Manfra told Langevin that her office would be “Happy to come in and have a more fulsome conversation with you about that.”
As to the other incidents mentioned by Manfra that prompted DHS to review how it responds federal network breaches, a DHS spokesman told Defense Daily that said the department doesn’t have “any other specific examples.”
The roles of DHS in helping oversee the security of federal civilian computer networks include assisting in creating security programs and working with agencies to strengthen their security posture. The department also shares cyber threat information with agencies and the private sector.
DHS also provides technical help to federal civilian agencies, including overseeing the procurement of sensor tools for monitoring cyber security on their networks and the monitoring of Internet traffic into agencies of potential threats.
President Donald Trump in May issued an executive order directing that department and agency heads ultimately be responsible for the security of their networks.
In a statement on Sept. 20, Jon Clayton, chairman of the SEC, released a lengthy statement on cyber security. Buried in the statement was mention of the 2016 breach. He also said that in August, the SEC learned that the breach “may have provided the basis for illicit gain through trading.”

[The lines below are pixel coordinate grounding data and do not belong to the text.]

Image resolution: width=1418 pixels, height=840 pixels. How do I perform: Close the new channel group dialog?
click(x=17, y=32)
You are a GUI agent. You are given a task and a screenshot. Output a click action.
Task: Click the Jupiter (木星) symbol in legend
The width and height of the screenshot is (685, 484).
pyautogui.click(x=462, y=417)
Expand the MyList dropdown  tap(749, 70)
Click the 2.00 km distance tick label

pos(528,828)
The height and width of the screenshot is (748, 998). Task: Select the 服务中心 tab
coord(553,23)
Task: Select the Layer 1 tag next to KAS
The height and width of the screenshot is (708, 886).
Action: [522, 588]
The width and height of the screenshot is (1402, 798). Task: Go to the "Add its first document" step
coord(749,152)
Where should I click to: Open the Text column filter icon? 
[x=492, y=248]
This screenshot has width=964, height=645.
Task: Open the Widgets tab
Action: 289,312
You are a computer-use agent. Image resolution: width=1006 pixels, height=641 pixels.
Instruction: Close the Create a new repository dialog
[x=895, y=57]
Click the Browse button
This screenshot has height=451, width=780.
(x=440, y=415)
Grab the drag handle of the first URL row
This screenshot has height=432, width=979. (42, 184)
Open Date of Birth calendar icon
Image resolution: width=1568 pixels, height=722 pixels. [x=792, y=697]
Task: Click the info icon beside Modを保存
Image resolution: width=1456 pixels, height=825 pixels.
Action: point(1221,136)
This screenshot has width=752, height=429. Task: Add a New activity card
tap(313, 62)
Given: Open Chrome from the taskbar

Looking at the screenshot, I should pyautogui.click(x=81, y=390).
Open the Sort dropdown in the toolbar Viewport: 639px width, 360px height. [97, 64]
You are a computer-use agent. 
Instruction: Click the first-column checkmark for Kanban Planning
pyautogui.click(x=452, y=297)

On Oct. 2, Clayton made another statement that the SEC’s ongoing investigation found that personal information of two individuals was disclosed in the earlier breach. He also outlined steps the commission is taking to strengthen its cyber security posture, including hiring more staff and outside technology experts, and the establishment of a “senior-level” working group to find ways to improve “management and oversight of cybersecurity across the SEC’s divisions and offices.”
In response to from Defense Daily regarding the SEC not seeking further assistance from DHS following notification of the breach last year, a commission spokesman provided a link to Clayton’s Oct. 2 statement, adding that the SEC has “No additional comment.”
In the statement, the SEC also says that “Other initiatives resulting from the general cybersecurity assessment Chairman Clayton initiated in May are ongoing or will commence shortly. These include internal, Commission-level incident response exercises and continued interaction on cybersecurity efforts with other government agencies and committees, including the Department of Homeland Security, the Government Accountability Office and the Financial and Banking Information Infrastructure Committee.”